***** Fragmento *****

Graham Greene produce sin esfuerzo alguno ese tipo de «realismo -ingenioso pero natural que sus oponentes tienen en mente:

El profesor se apartó de la ventana. El cristal estaba manchado, observó, con el débil tatuaje de los dedos sucios de otra persona. Pense entonces en las manos de un prisionero, indefensas y apretadas contra la ventanilla de un camión, quizás en Beirut, o en algún suburbio lúgubre de Bagdad. Pensó: yo también soy un prisionero; las enseñanzas mecánicas, los alumnos, la crítica de libros semanal. La debilidad de Fiona. Fiona le necesitaba, y su necesidad le encarcelaba a él como una fiebre interminable.

Sonó un golpecito en la puerta y antes de que el profesor pudiera responder, entró Wentworth. Hay una penumbra única y especial en la oscuridad del viernes por la tarde. ¿No la había llamado Eliot «la hora violeta»? Le dedicó una sonrisa glacial a Wentworth.

—Mire, abuelo, siento mucho lo de anoche.

La aguda voz de Wentworth le arañaba como una rama contra una ventana. Tenía las vocales planas y norteñas del típico chico becado. Se había afeitado con inexperiencia: debajo del suave azul mineral de la barbilla se apiñaban unos pelos cortos como limaduras de hierro en su pálido cuello.

***** Datos proporcionados *****

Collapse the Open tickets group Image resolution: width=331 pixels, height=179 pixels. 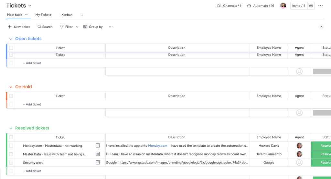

*****

• Descripción de la tarea:
En el fragmento, ¿con qué se compara la manera en que la necesidad de Fiona encarcela al profesor? Los datos proceden de una fuente distinta.

• Solución:
Con una fiebre interminable.